Binomial Distribution

To describe the Binomial distribution, we begin by illustrating the Bernoulli trial. A Bernoulli trial is a process with only two possible outcomes. For instance, flipping a coin is a Bernoulli trial since the outcome is either a head or a tail. Another example is the success or failure of an experiment or an attempt to achieve a goal. If one conducts multiple Bernoulli experiments, the number of successes k would be a number between zero and the number of experiments and is termed a Binomial random variable following the distribution $${\mathrm{Binomial}(k;n,p)=\frac{n!}{k!(n-k)!}p^k(1-p)^{(n-k)}}\tag{1}$$ where n and p are, respectively, the number of Bernoulli trials (experiments) and the probability of success in a trial. A few examples of Bernoulli distributions are shown in Fig. 1.

Figure 1: Binomial distributions for 100 Bernoulli trials with three different success probabilities. PDF stands for probablity density function.
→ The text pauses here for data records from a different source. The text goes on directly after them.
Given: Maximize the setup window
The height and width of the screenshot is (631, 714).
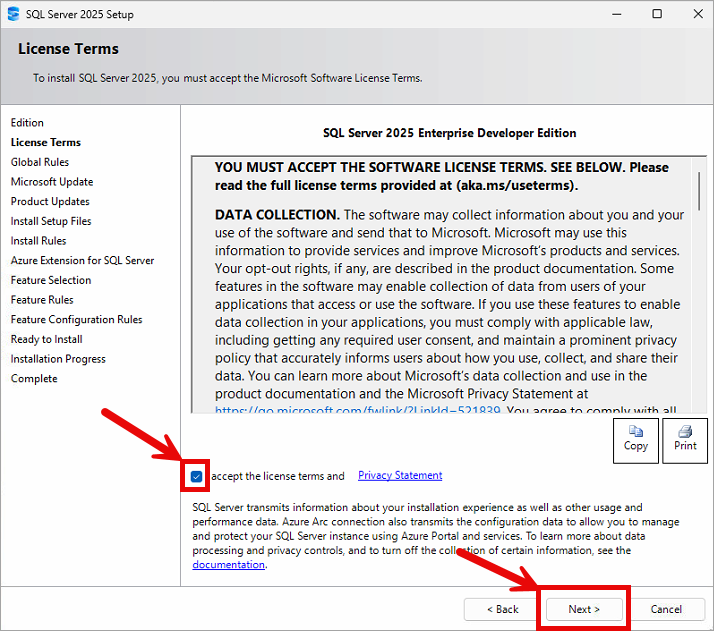Looking at the screenshot, I should click(x=656, y=15).
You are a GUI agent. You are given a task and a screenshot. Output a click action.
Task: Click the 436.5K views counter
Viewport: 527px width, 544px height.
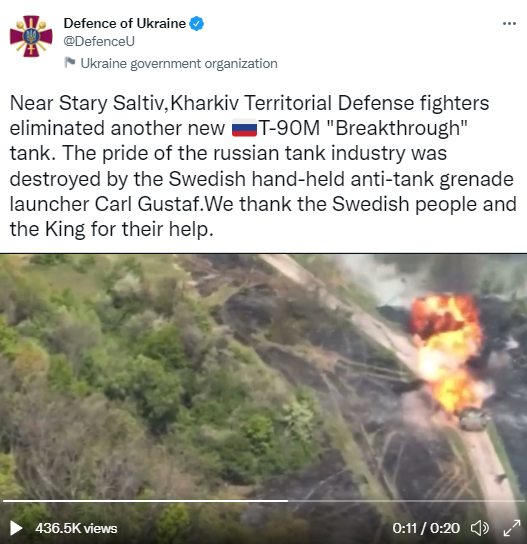click(x=76, y=528)
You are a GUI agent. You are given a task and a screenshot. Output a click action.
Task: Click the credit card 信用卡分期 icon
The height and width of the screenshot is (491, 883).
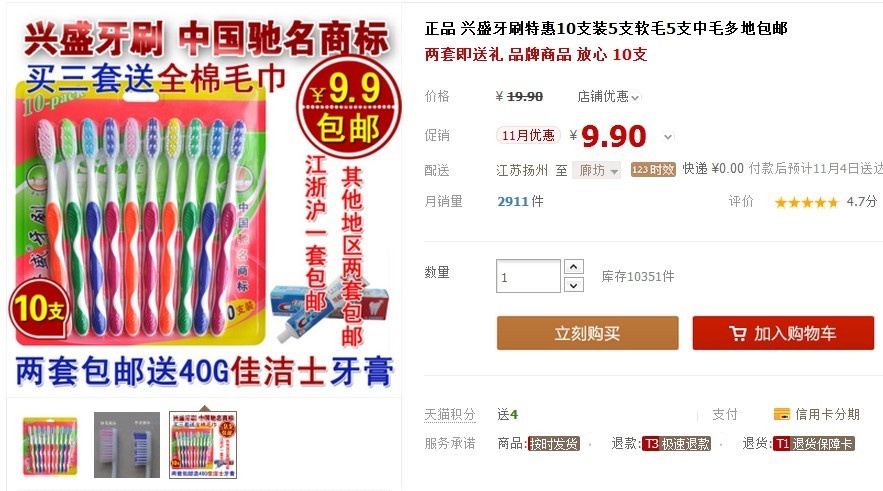coord(782,414)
The Poisson distribution with μ = 5, shown by purple dashed line, provides an accurate approximation of the Binomial distribution with a success probability of p = 0.05, shown by blue thick line.

Poisson Distribution

Now, we show that the Poisson distribution is a limit of Binomial distribution when the success probability is small. To do so, we start by describing the counting process. A counting process is a random process that enumerates the number of times an incident (success) has occurred from the beginning up to a time t, {N_t, t ≥ 0}, where N_t is the number of events up to the time t. A sample path of such a process is shown in Fig. 2. For two given times 0 ≤ t₁ < t₂, we have N_t1 ≤ N_t2, and the number of events that has happened between times t₁ and t₂ is thus k = N_t2 − N_t1. k is called increment of the process.

Figure 2: Sample path of a counting process. T_i is the occurrence time.
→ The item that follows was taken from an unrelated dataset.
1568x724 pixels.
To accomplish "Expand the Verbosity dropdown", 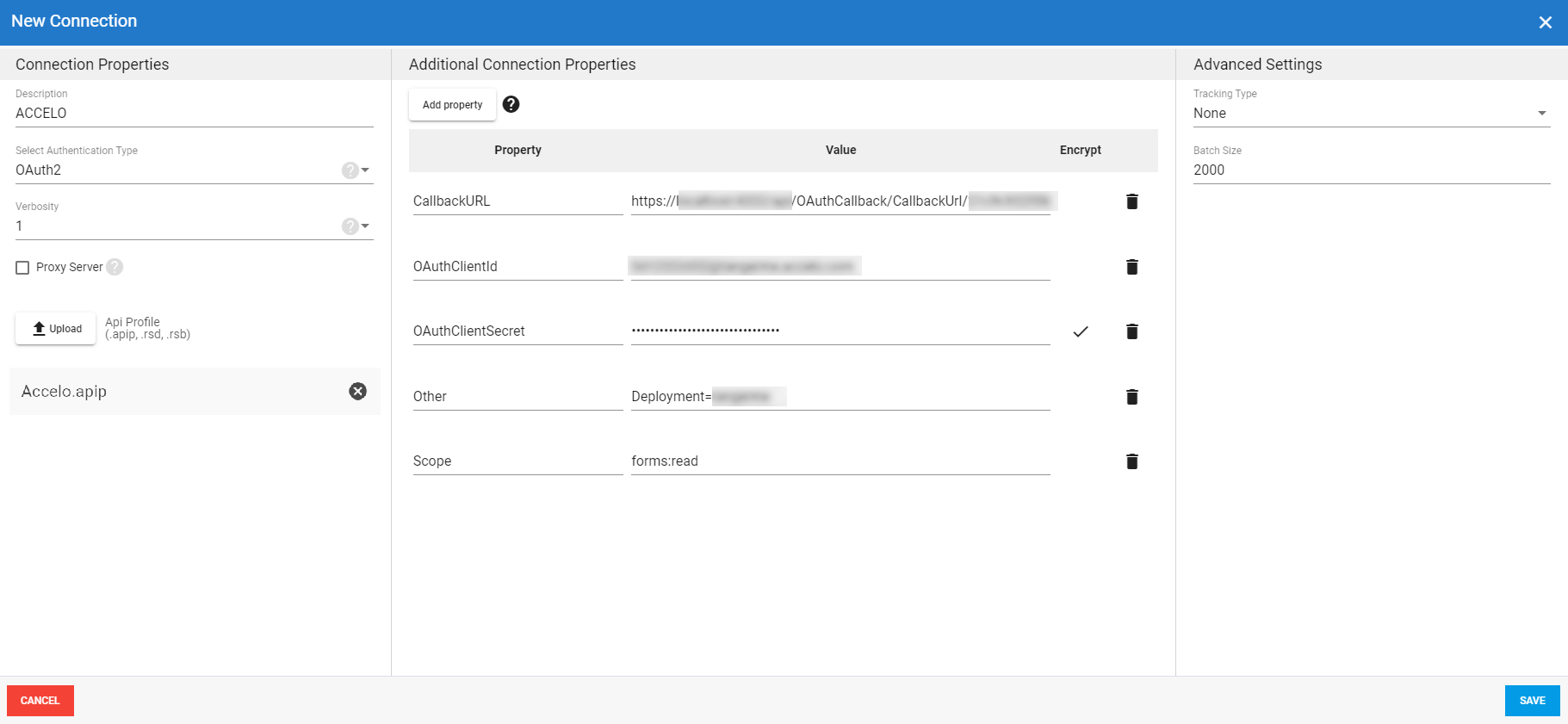I will pyautogui.click(x=365, y=226).
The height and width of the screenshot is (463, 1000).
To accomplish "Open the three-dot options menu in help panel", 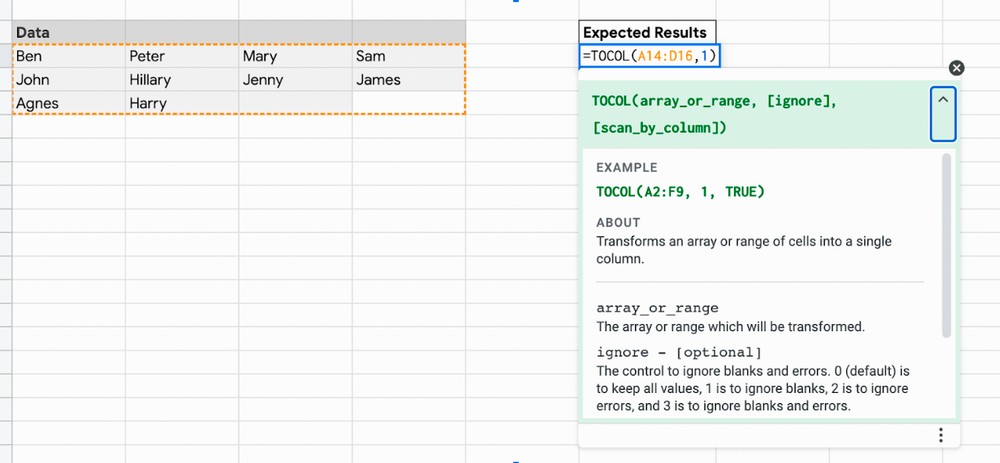I will click(x=941, y=435).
Now, we introduce the Poisson process. A counting process is called a Poisson process if:

The probability of having more than one event in a short time interval is essentially zero.
The probability of a random event in a short time interval is only proportional to the length of the time interval and not where the time interval is located with respect to the origin (t = 0).
The numbers of random events occurring in non-overlapping time intervals are independent.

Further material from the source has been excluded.